In-gap excitation effect on a superexchange in La2CuO4 by creating nonequilibrium photoexcited centers

TL;DR

This paper presents a multielectron theoretical approach to analyze how optical pumping influences superexchange interactions in La2CuO4, revealing an increase in antiferromagnetic exchange energy at resonance conditions.

Contribution

It introduces a novel multielectron calculation method incorporating excited states to study optical effects on superexchange in La2CuO4.

Findings

Antiferromagnetic exchange energy increases with optical excitation.

Resonance light occupation enhances superexchange by approximately 4×10^{-3} eV per %.
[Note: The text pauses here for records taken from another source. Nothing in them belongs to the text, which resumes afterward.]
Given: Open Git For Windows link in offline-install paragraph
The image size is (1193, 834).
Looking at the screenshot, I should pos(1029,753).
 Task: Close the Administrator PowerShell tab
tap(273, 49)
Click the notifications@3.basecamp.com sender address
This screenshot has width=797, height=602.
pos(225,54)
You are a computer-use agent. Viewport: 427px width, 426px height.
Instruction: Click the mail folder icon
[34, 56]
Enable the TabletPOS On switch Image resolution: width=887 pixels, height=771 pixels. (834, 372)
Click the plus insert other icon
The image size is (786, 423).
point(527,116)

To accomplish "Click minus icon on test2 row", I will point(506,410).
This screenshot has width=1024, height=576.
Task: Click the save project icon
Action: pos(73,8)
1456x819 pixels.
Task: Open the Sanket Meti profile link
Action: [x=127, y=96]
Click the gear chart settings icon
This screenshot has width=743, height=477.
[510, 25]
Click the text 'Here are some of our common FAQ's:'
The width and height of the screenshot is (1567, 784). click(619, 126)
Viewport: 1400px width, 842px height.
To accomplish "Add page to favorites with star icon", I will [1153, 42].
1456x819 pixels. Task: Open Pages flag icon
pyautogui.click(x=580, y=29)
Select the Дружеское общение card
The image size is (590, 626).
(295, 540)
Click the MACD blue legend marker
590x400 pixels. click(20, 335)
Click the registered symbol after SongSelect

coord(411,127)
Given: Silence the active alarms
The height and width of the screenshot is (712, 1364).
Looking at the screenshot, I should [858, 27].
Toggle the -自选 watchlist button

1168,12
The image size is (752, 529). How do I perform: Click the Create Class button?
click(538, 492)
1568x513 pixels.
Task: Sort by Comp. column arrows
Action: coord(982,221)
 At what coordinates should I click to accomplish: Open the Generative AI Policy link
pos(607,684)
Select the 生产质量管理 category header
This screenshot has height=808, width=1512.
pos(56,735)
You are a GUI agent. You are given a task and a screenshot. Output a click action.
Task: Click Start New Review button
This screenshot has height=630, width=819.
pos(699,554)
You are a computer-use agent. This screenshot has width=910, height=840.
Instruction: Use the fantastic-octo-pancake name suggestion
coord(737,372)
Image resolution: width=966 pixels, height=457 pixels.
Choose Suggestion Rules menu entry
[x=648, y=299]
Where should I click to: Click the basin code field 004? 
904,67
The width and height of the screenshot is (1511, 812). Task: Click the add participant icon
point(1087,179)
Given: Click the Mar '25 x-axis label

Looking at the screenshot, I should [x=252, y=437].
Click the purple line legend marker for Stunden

Method effectively models nonequilibrium photoexcited states in magnetic insulators.

Abstract

We propose a multielectron approach to calculate superexchange interaction in magnetic Mott- Hubbard insulator La2CuO4(further La214) that allows to obtain the effect of optical pumping on the superexchange interaction. We use the cell perturbation theory with exact diagonalization of the multiband pd Hamiltonian inside each CuO6 unit cell and treating the intercell hopping as perturbation. To incorporate effect of optical pumping we include in this work the excited singlehole local states as well as all two-hole singlets and triplets. By projecting out the interband intercell electron hopping we have obtained the effective Heisenberg-like Hamiltonian with the local spin at site Ri being a superposition of the ground and excited single-hole states. We found that antiferromagnetic contribution to the exchange energy in La214 will increase in accordance to ~ 4*10_{-3} eV /(%) at the resonance light occupation of the excited single hole in-gap state.